Rabu, 17 November 2010

Menjajal Pemilu “E-Voting”

Jumat, 21 Mei 2010
     
Pemilihan umum (pemilu) manual masih diliputi kecurangan, penghamburan waktu, dan pemborosan biaya. Pemilu elektronik dapat dipakai untuk mengatasi kekurangan meski terdapat setumpuk tantangan.

LEBIH EFFEKTIF , Suasana penghitungan suara di pusat rekapitulasi suara KPU beberapa waktu lalu. KPU optimistis e-voting bisa diterapkan pada penyelenggaraan pemilu mendatang, sebab penggunaan teknologi komputerisasi lebih efektif dan menghemat anggaran negara.

   
         
  Negara demokrasi merupakan sistem pemerintahan yang ditandai dengan suara dari rakyat sebagai penentu arah politik.

Muaranya adalah terwujudnya pemilu yang jujur dan adil (jurdil), serta persamaan di depan hukum.

Sayangnya, setiap kali pemilu, orang masih direpotkan dengan isu kecurangan yang membuat banyak orang bertikai.

Isu seperti mencoblos lebih dari satu kali, penggelembungan suara, Daftar Pemilih Tetap (DPT) fiktif, dan sejenisnya selalu berulang, entah itu dalam pemilu kepala daerah maupun pemilu legislatif dan pemilu presiden.

Kecurangan atau kekeliruan tentu saja menjadi masalah bagi legitimasi politik.

Orang yang berkuasa akan terus mendapatkan rongrongan jika legitimasinya diragukan lantaran terjadi kesalahan-kesalahan dalam proses pemilunya.

Sebenarnya ada harapan agar pemasalahan seputar pemilu tidak muncul setiap kali diselenggarakan.

Lewat pemanfaatan teknologi informasi yang disebut dengan evoting (electronic voting), pemilu dapat dilaksanakan lebih terkontrol.

Dengan begitu, kecurangan dan kesalahan dapat diminimalisasi oleh sistem yang ada.

Dari segi istilah, e-voting merupakan sistem yang memanfaatkan perangkat elektronik dan mengolah informasi digital untuk membuat surat suara, memberikan suara, menghitung perolehan suara, menayangkan perolehan suara, serta memelihara dan menghasilkan jejak audit.
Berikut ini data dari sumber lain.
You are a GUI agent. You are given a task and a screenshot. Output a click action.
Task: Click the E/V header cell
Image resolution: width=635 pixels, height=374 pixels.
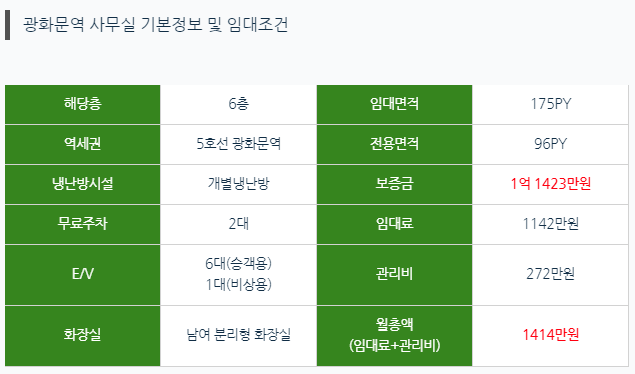83,275
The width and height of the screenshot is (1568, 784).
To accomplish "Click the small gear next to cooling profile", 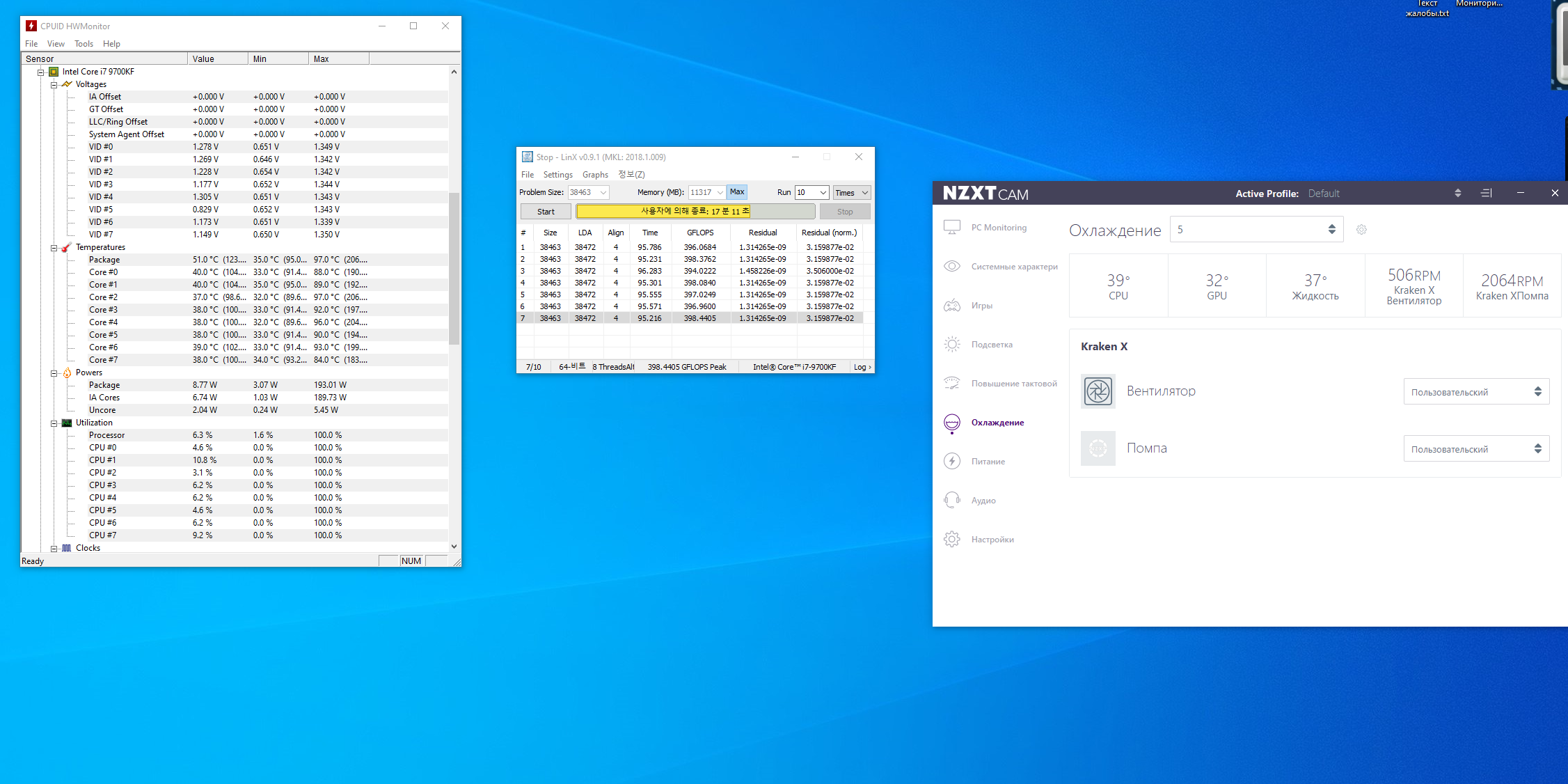I will [1361, 230].
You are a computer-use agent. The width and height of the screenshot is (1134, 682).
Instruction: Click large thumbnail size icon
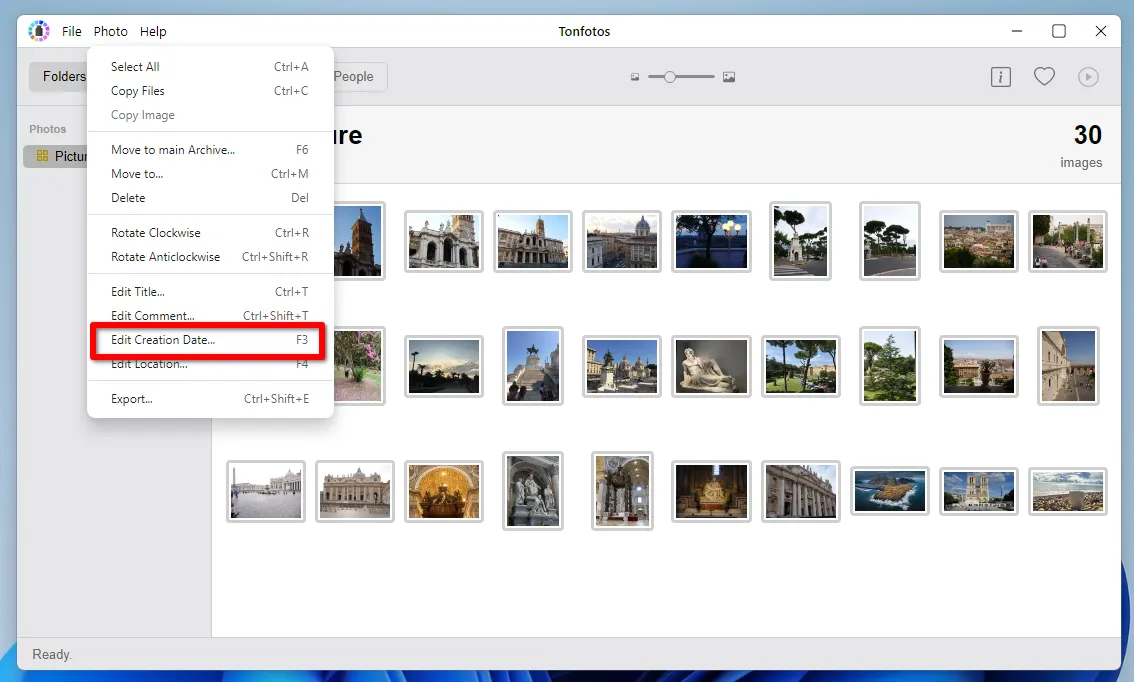[x=729, y=77]
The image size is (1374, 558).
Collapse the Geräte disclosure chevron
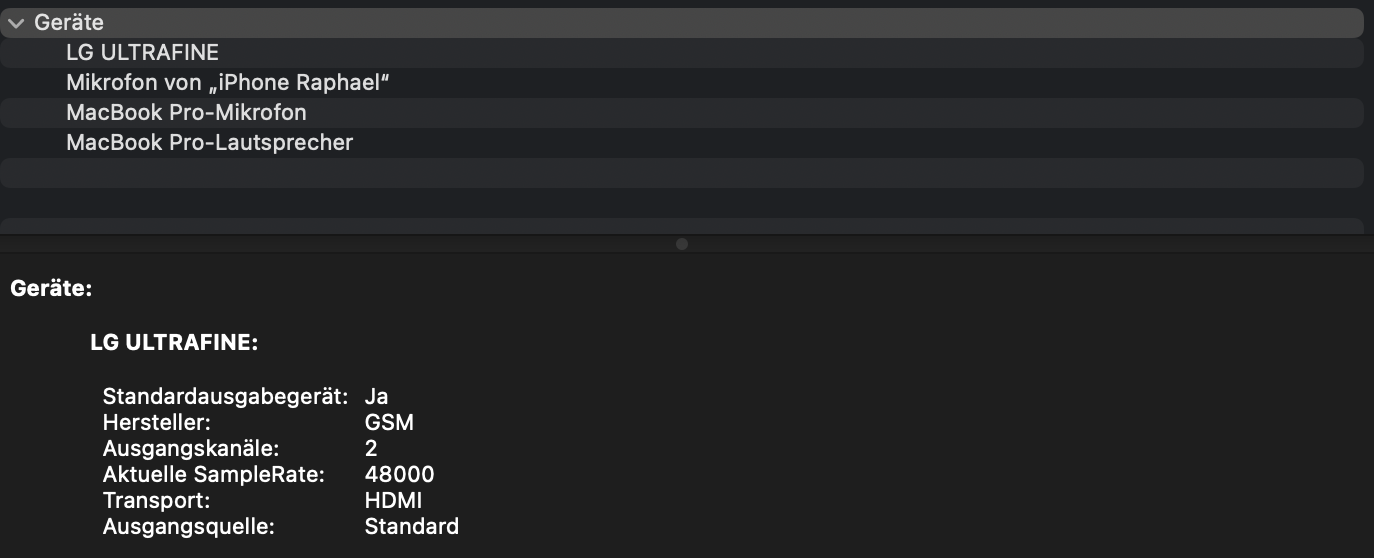[x=15, y=22]

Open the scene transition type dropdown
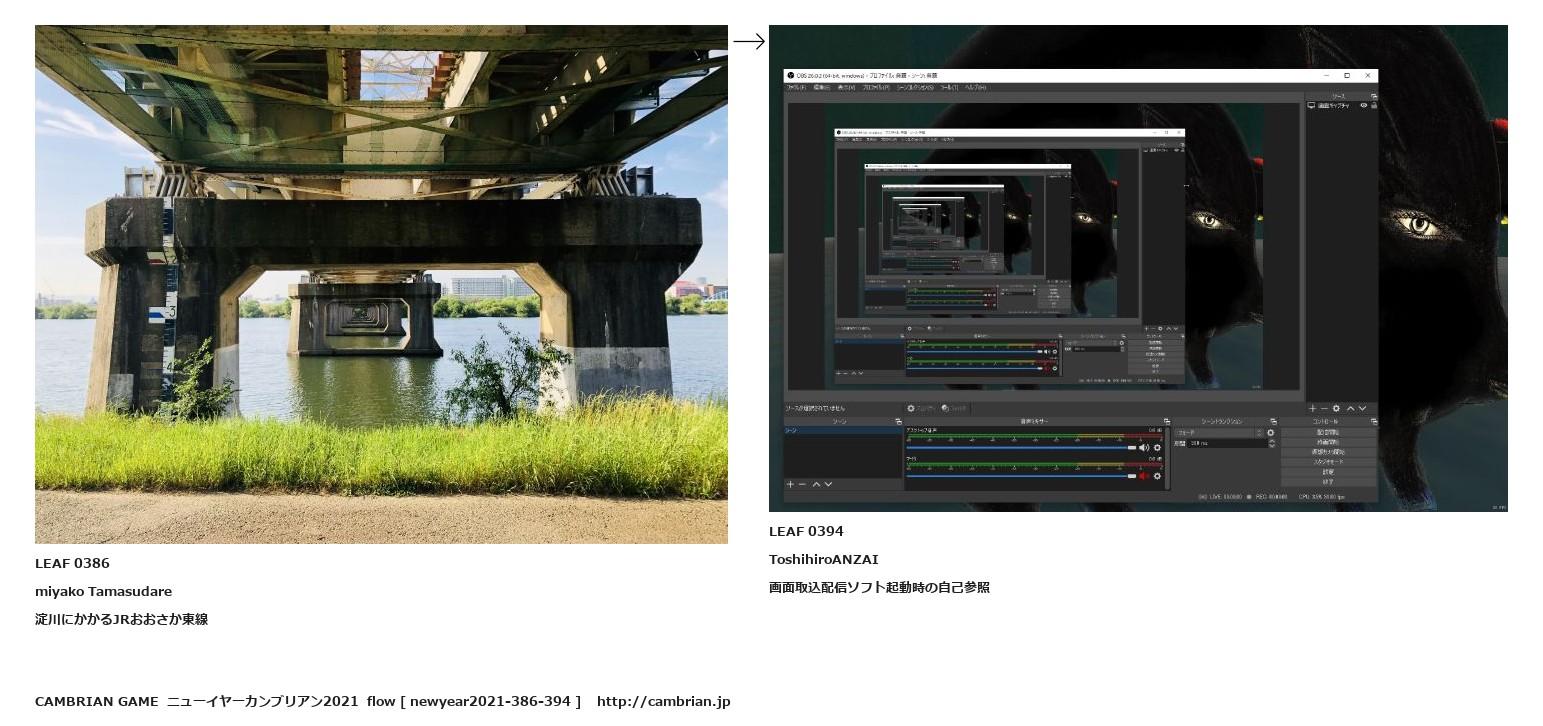[x=1219, y=433]
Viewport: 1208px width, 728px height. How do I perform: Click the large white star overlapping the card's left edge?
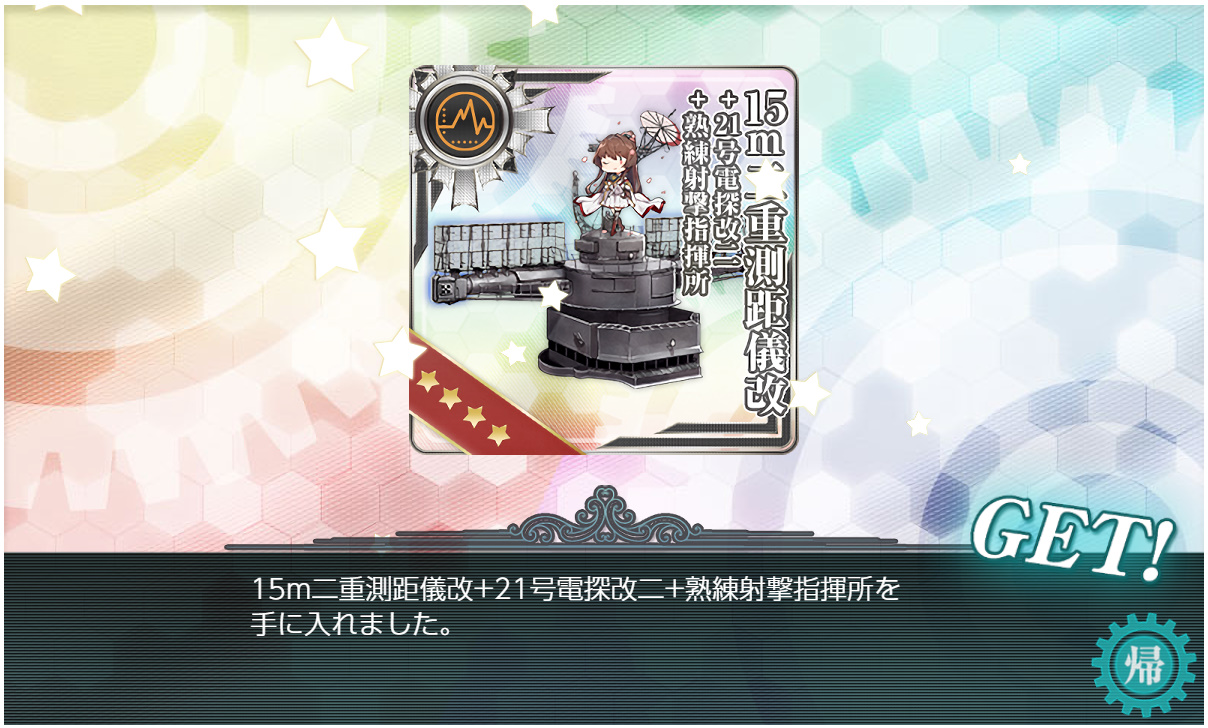pyautogui.click(x=399, y=352)
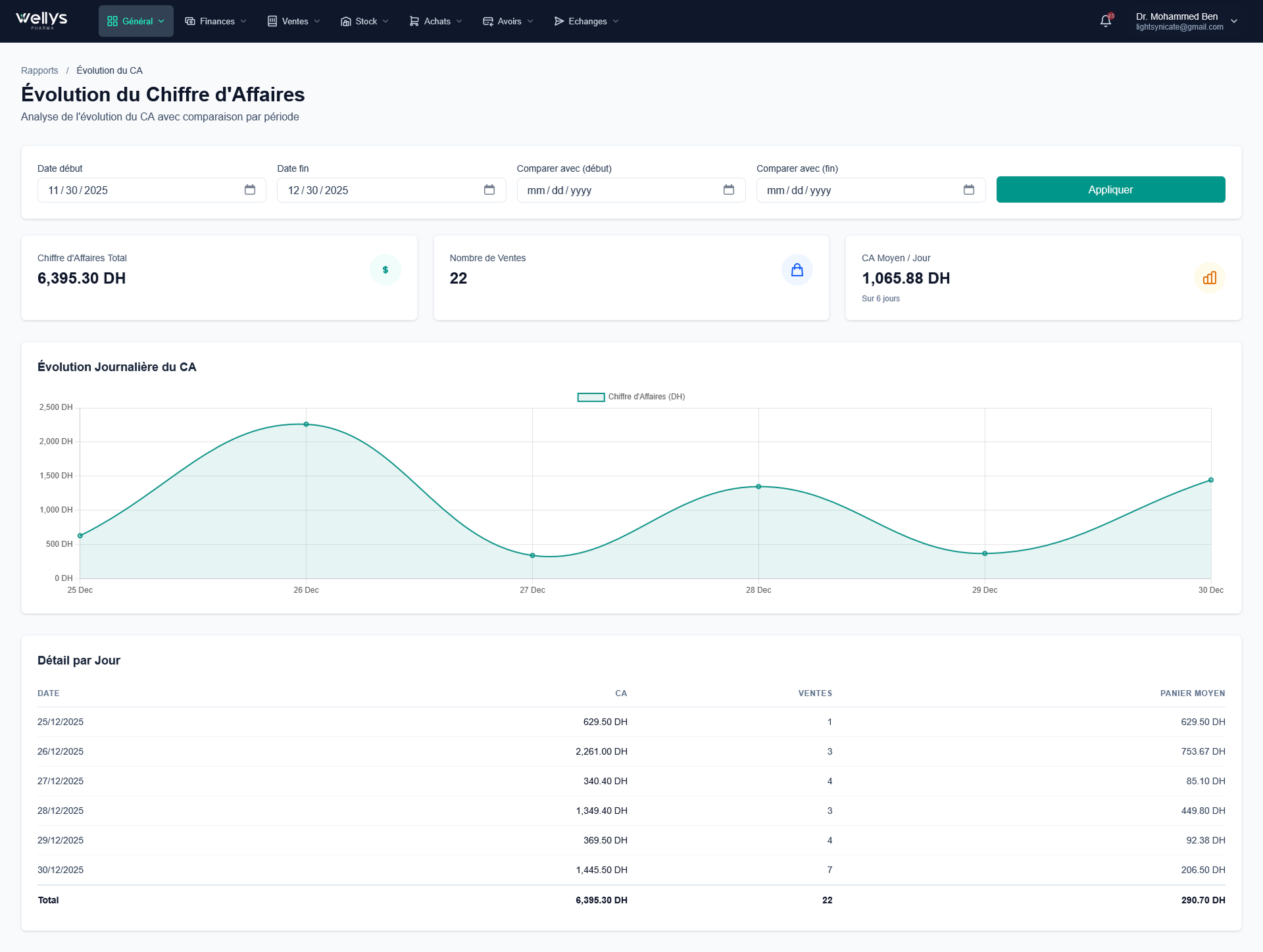Expand the Finances dropdown menu
This screenshot has width=1263, height=952.
(216, 21)
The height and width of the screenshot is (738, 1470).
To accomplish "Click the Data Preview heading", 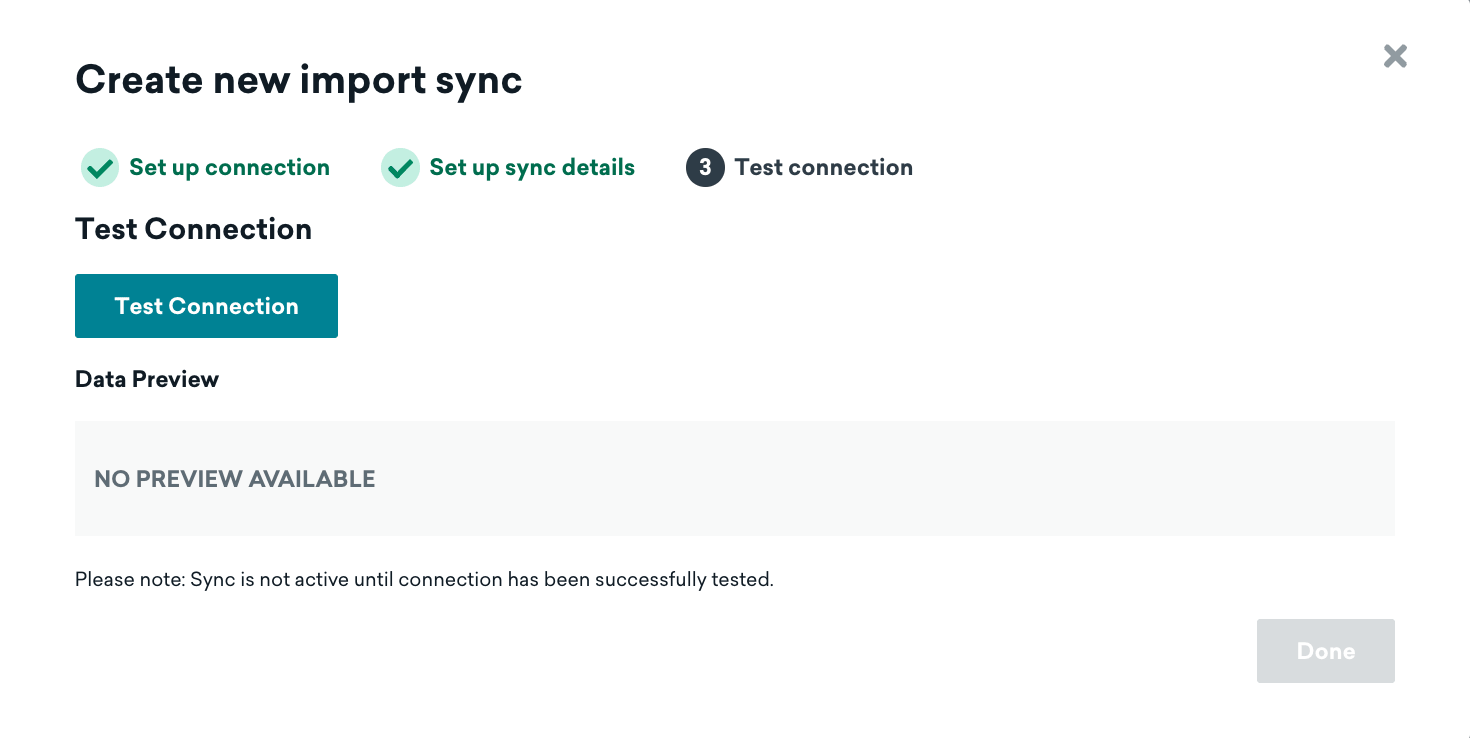I will point(146,378).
Jadi, e-voting bukan sekadar melakukan pemungutan suara dengan alat elektronik, namun mencakup semuanya.

E-voting telah dilaksanakan di berbagai negara, seperti India, Brasil, Venezuela, AS, dan Filipina.

Negara-negara itu telah sukses melaksanakan pesta demokrasinya dengan teknologi komunikasi elektronik.

Sudah Saatnya

Menurut Ketua Komisi Pemilihan Umum (KPU) Abdul Hafiz Anshary, setelah beberapa kali melakukan pemilu dengan cara manual, sudah saatnya Indonesia melakukan pemilu dengan cara e-voting pada pemilu 2014 mendatang.

“Tiba saatnya Indonesia melaksanakan e-voting,” katanya.

Ia mengatakan pada Pemilu 2009, dibutuhkan biaya besar untuk setiap pemilih.

Setiap orang memerlukan anggaran 122 ribu rupiah.

Bandingkan dengan anggaran e-voting, yang per orang bisa ditekan menjadi enam ribu rupiah saja.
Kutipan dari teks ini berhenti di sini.